### Exercise task
Repeat the rows word for word, from the start through the line that contains "point(151,300)", including that line.

### Supplied material

========================================

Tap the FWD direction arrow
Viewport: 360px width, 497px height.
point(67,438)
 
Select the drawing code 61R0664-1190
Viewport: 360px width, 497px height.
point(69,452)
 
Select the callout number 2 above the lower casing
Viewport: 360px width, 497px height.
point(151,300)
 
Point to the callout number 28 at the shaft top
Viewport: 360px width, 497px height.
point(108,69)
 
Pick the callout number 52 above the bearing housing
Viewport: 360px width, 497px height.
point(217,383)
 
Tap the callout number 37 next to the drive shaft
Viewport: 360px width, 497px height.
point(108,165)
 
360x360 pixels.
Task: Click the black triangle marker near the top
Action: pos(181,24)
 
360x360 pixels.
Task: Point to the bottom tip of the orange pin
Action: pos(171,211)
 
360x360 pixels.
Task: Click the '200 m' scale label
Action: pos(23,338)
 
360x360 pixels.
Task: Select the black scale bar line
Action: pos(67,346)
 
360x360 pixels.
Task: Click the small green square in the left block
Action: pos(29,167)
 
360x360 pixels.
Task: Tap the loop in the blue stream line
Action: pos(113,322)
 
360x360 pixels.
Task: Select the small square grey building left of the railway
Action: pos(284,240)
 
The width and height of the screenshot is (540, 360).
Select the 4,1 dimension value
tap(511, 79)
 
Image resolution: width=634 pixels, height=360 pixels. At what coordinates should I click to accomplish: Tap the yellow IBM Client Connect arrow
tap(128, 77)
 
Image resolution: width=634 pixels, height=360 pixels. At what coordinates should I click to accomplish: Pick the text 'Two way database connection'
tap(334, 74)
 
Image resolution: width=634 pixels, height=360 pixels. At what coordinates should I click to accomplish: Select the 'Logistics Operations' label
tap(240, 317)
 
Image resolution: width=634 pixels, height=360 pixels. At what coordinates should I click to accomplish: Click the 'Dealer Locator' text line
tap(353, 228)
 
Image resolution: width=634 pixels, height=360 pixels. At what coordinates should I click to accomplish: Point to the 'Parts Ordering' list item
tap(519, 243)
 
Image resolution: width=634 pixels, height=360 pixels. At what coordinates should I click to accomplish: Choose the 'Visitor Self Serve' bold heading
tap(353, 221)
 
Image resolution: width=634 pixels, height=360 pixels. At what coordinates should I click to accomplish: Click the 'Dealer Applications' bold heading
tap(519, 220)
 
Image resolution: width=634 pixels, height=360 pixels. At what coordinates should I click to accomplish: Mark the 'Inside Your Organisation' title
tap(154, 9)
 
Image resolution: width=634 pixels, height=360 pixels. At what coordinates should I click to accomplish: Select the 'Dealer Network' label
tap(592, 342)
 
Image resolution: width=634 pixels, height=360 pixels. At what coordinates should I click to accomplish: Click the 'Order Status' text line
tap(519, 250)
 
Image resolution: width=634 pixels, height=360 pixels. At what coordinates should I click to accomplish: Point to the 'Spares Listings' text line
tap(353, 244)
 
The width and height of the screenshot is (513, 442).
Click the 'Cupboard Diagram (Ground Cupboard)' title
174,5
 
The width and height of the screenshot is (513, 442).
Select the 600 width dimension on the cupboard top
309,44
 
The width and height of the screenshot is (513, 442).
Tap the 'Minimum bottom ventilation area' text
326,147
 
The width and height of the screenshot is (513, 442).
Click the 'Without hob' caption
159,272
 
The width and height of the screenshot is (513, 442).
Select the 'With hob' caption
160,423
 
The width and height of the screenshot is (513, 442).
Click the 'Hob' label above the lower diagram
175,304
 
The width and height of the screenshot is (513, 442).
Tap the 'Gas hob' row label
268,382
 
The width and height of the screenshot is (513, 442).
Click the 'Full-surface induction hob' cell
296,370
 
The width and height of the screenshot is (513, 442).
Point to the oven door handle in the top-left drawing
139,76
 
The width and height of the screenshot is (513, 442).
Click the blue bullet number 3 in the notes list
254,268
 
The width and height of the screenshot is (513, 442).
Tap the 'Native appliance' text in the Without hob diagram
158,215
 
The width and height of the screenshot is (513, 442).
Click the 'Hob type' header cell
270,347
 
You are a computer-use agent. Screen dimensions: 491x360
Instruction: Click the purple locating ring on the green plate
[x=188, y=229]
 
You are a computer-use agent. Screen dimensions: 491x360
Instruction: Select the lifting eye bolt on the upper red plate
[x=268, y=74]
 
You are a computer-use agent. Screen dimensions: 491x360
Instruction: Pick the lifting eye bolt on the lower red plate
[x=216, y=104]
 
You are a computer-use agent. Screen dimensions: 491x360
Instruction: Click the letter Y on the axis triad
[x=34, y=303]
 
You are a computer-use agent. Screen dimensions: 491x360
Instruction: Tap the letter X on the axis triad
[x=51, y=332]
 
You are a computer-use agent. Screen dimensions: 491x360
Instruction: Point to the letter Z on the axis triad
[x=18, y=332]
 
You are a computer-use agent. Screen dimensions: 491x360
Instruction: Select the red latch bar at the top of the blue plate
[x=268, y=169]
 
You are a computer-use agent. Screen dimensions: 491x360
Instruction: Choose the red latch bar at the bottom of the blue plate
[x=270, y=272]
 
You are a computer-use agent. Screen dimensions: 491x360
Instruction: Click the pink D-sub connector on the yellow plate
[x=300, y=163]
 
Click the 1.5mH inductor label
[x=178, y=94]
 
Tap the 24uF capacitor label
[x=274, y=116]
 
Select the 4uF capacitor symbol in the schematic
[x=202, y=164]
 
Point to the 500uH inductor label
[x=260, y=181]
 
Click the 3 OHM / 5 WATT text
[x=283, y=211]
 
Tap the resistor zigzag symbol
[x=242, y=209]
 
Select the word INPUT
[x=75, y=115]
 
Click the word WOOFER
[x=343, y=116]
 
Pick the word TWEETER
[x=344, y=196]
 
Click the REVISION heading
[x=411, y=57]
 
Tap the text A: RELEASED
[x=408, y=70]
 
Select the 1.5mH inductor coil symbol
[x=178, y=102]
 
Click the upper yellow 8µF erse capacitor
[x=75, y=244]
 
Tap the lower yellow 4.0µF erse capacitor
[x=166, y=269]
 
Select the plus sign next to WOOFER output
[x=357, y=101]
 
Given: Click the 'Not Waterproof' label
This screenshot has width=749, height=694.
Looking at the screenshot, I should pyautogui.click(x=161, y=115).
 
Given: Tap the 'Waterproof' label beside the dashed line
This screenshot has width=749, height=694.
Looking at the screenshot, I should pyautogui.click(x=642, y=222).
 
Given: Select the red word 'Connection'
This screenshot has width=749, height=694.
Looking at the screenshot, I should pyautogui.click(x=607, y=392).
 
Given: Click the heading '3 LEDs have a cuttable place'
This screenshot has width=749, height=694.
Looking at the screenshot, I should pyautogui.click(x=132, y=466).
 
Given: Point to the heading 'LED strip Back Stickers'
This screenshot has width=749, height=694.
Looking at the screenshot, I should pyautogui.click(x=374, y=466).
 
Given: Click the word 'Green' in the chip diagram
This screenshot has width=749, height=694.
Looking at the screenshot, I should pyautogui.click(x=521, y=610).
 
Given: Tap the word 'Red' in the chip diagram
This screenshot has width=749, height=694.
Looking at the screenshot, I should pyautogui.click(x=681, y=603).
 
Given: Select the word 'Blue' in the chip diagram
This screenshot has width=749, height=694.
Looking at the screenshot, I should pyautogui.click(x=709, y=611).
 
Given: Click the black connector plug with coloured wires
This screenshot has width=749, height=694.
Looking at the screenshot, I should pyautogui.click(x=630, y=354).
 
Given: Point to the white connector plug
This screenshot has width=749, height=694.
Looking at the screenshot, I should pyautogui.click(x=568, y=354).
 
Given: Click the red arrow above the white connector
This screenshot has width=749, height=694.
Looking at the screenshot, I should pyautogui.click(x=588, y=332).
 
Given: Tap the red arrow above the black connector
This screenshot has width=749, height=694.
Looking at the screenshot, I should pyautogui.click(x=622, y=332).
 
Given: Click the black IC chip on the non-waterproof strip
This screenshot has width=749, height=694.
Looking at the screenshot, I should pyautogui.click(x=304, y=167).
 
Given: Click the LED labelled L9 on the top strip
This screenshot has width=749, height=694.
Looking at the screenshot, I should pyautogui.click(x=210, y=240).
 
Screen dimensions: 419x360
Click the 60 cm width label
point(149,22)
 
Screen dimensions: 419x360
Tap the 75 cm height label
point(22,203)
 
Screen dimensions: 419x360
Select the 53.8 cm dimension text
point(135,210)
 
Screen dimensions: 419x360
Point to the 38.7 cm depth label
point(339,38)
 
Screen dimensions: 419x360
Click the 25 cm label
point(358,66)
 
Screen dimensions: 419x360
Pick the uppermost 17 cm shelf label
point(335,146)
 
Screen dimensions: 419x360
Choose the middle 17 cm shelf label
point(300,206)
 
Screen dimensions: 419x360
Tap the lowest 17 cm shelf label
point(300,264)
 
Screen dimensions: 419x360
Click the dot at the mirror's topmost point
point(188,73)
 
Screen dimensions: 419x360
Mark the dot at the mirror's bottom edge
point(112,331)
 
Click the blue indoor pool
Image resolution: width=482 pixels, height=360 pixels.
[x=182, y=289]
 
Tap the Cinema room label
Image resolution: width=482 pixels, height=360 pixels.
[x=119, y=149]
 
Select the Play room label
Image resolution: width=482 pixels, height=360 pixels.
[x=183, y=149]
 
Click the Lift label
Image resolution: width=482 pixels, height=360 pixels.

========================================

### Answer below
Tap the FWD direction arrow
Viewport: 360px width, 497px height.
point(67,438)
 
Select the drawing code 61R0664-1190
Viewport: 360px width, 497px height.
point(69,452)
 
Select the callout number 2 above the lower casing
Viewport: 360px width, 497px height.
point(151,300)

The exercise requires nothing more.